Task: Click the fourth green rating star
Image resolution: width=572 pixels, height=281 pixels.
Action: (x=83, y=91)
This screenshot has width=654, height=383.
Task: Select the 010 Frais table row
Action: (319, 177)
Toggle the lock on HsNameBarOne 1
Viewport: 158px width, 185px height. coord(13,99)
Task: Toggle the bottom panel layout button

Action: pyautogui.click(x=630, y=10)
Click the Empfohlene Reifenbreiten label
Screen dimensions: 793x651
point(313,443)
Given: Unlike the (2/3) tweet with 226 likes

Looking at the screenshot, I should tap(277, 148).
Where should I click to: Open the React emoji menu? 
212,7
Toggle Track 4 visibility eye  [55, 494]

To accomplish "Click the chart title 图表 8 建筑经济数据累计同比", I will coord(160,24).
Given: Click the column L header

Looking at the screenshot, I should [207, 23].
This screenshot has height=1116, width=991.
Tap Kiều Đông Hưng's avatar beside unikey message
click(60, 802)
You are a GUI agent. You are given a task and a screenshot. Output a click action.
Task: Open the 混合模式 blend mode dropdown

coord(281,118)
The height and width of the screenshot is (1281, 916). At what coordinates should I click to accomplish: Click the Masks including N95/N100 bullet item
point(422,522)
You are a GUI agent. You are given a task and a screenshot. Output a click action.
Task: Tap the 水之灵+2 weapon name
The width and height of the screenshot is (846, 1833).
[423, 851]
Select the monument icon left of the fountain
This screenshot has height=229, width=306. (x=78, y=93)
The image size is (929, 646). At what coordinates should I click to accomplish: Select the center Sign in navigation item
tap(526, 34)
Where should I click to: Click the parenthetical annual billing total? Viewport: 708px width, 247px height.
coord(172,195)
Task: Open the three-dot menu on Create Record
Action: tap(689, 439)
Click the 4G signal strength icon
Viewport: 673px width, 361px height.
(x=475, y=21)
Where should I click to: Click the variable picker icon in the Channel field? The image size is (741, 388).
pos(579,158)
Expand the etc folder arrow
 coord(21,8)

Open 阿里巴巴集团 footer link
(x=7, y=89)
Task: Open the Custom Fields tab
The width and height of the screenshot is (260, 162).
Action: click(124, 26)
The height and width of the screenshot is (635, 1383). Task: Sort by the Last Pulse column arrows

——————————

[The problem]: Copy out every item above line by line, character for character, changing nothing.

[Task answer]:
Task: Click the fourth green rating star
Image resolution: width=572 pixels, height=281 pixels.
Action: (x=83, y=91)
This screenshot has width=654, height=383.
Task: Select the 010 Frais table row
Action: (319, 177)
Toggle the lock on HsNameBarOne 1
Viewport: 158px width, 185px height. coord(13,99)
Task: Toggle the bottom panel layout button

Action: pyautogui.click(x=630, y=10)
Click the Empfohlene Reifenbreiten label
Screen dimensions: 793x651
point(313,443)
Given: Unlike the (2/3) tweet with 226 likes

Looking at the screenshot, I should tap(277, 148).
Where should I click to: Open the React emoji menu? 
212,7
Toggle Track 4 visibility eye  [55, 494]

To accomplish "Click the chart title 图表 8 建筑经济数据累计同比", I will coord(160,24).
Given: Click the column L header

Looking at the screenshot, I should [207, 23].
This screenshot has height=1116, width=991.
Tap Kiều Đông Hưng's avatar beside unikey message
click(60, 802)
You are a GUI agent. You are given a task and a screenshot. Output a click action.
Task: Open the 混合模式 blend mode dropdown

coord(281,118)
The height and width of the screenshot is (1281, 916). At what coordinates should I click to accomplish: Click the Masks including N95/N100 bullet item
point(422,522)
You are a GUI agent. You are given a task and a screenshot. Output a click action.
Task: Tap the 水之灵+2 weapon name
The width and height of the screenshot is (846, 1833).
[423, 851]
Select the monument icon left of the fountain
This screenshot has height=229, width=306. (x=78, y=93)
The image size is (929, 646). At what coordinates should I click to accomplish: Select the center Sign in navigation item
tap(526, 34)
Where should I click to: Click the parenthetical annual billing total? Viewport: 708px width, 247px height.
coord(172,195)
Task: Open the three-dot menu on Create Record
Action: tap(689, 439)
Click the 4G signal strength icon
Viewport: 673px width, 361px height.
(x=475, y=21)
Where should I click to: Click the variable picker icon in the Channel field? The image size is (741, 388).
pos(579,158)
Expand the etc folder arrow
 coord(21,8)

Open 阿里巴巴集团 footer link
(x=7, y=89)
Task: Open the Custom Fields tab
The width and height of the screenshot is (260, 162).
Action: click(124, 26)
The height and width of the screenshot is (635, 1383). Task: Sort by the Last Pulse column arrows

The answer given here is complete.